Essa abordagem introduz várias mudanças importantes:
- Priorização baseada no contexto empresarial: As vulnerabilidades são classificadas com base no impacto real no mundo, e não em sistemas de pontuação genéricos
- Mapeamento de propriedade automatizado: A plataforma identifica quem é responsável por cada ativo, analisando dados internos fragmentados
- Execução, não orquestração: Os agentes de IA executam as etapas de remediação, em vez de apenas atribuir tarefas
- Resolução composta: Uma vez que uma estratégia de conserto é definida, ela é reutilizada em exposições semelhantes no futuro
O resultado é um sistema que não apenas reduz a carga de trabalho, mas visa eliminar a natureza repetitiva do gerenciamento de vulnerabilidades por completo.
O Surgimento da Segurança Agente
Onit Security faz parte de um movimento mais amplo em direção à segurança agente, onde os sistemas não apenas analisam dados, mas também tomam ações ativamente.

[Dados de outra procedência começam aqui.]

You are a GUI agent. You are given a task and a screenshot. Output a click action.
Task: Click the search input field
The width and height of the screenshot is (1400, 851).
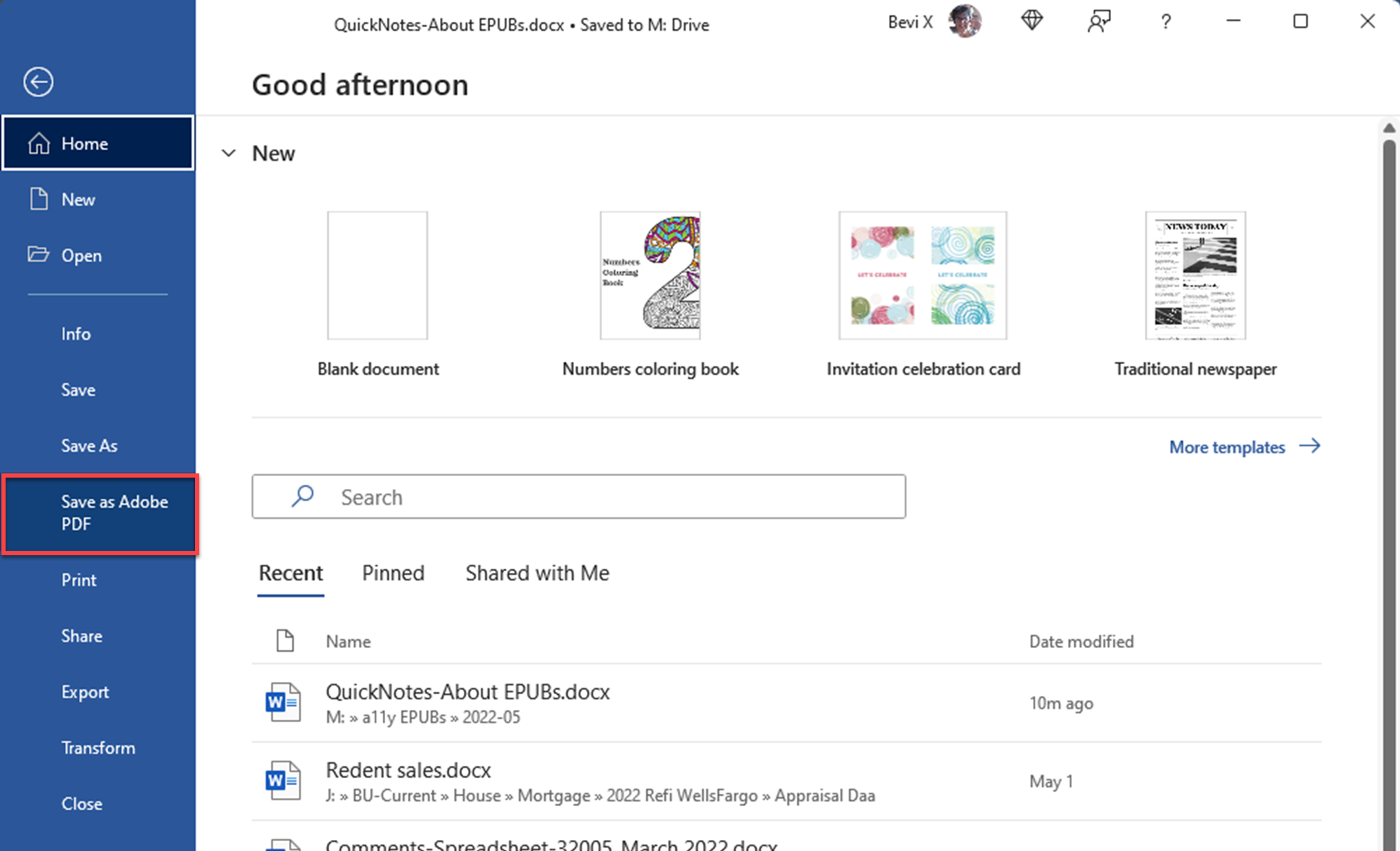pos(579,497)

Na cibersegurança, essa mudança é particularmente significativa. Os agentes de IA podem monitorar continuamente os ambientes, reunir inteligência de ameaças e propor ou executar consertos a uma velocidade que se alinha mais de perto com a dos atacantes. Na prática, a maioria das implantações ainda mantém um humano no loop para aprovação final, refletindo tanto a cautela técnica quanto a organizacional.
O que está mudando é o papel do operador humano. Em vez de gerenciar alertas individuais, as equipes definem políticas e decisões que os sistemas de IA aplicam em larga escala.

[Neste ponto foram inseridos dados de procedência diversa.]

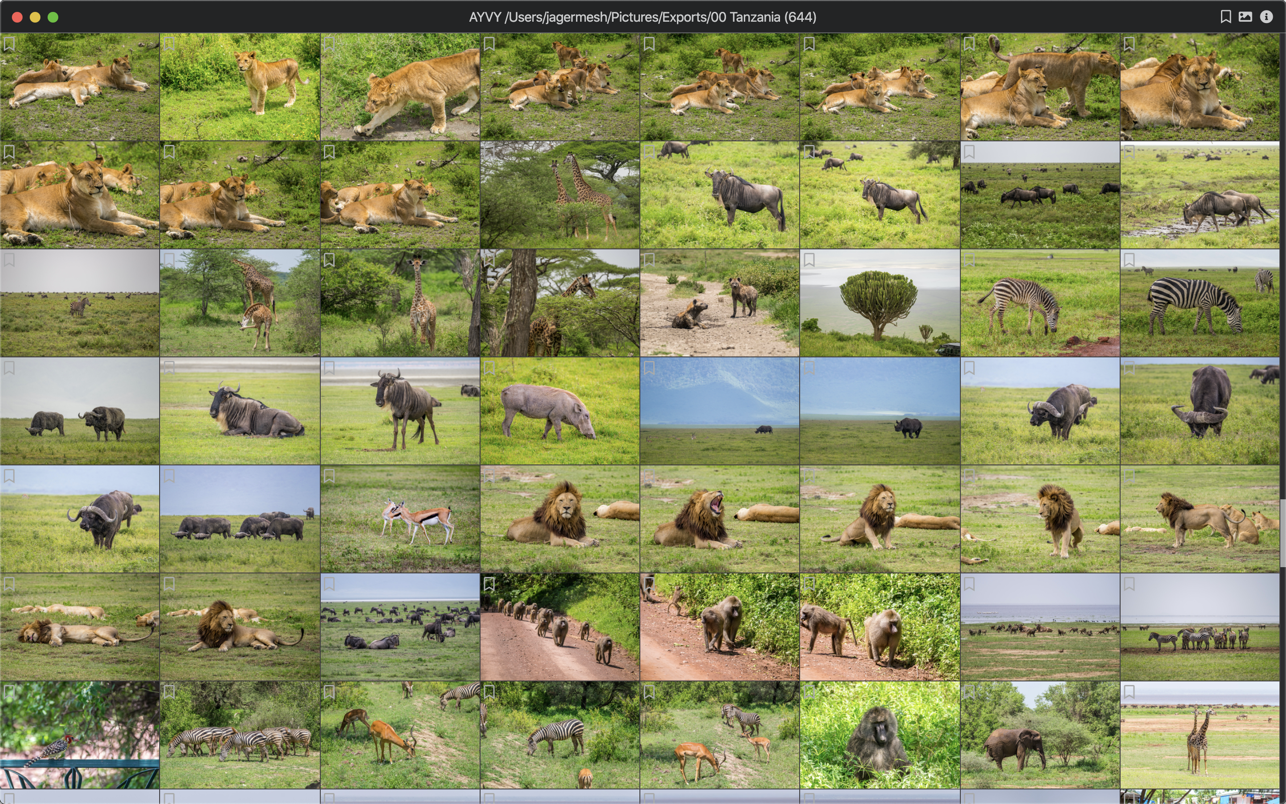Bookmark the lone euphorbia tree photo
This screenshot has height=804, width=1286.
point(809,261)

Um Futuro de Sistemas de Segurança Auto-Curativos
Se esse modelo se provar eficaz, poderia redefinir fundamentalmente a forma como as organizações pensam sobre a cibersegurança.
Em vez de tratar as vulnerabilidades como uma fila de problemas crescente para triagem, os sistemas poderiam resolver continuamente as exposições como parte das operações normais. A própria fila de espera pode começar a desaparecer, substituída por um ambiente dinâmico onde os riscos são abordados quase tão rápido quanto são descobertos.
Isso tem implicações mais amplas além da eficiência. As equipes de segurança poderiam mudar do combate a incêndios reativos para a supervisão estratégica, focando na definição de políticas, avaliação de casos de bordo, e compreensão do risco sistêmico, em vez de perseguir problemas individuais. Ao mesmo tempo, as organizações podem começar a esperar uma remediação quase instantânea como o padrão, e não a exceção.
Existe também um efeito composto. À medida que os sistemas de IA aprendem com cada ação de remediação, eles constroem conhecimento institucional que se escala em ambientes. Com o tempo, isso poderia levar a infraestruturas que não apenas se consertam, mas também se tornam progressivamente mais resilientes sem exigir aumentos proporcionais no número de funcionários.
A trajetória de longo prazo aponta para arquiteturas de segurança autônomas, onde detecção, priorização e remediação são integradas estreitamente em um loop contínuo. Nesse mundo, a vantagem muda para as organizações que podem agir mais rapidamente, e não apenas aquelas que podem ver o mais.
Para uma indústria que passou décadas melhorando a visibilidade sem resolver a execução, essa mudança pode ser a mais importante alteração até agora.
ization, e remediação são integradas estreitamente em um loop contínuo. Nesse mundo, a vantagem muda para as organizações que podem agir mais rapidamente, e não apenas aquelas que podem ver o mais. Para uma indústria que passou décadas melhorando a visibilidade sem resolver a execução, essa mudança pode ser a mais importante alteração até agora.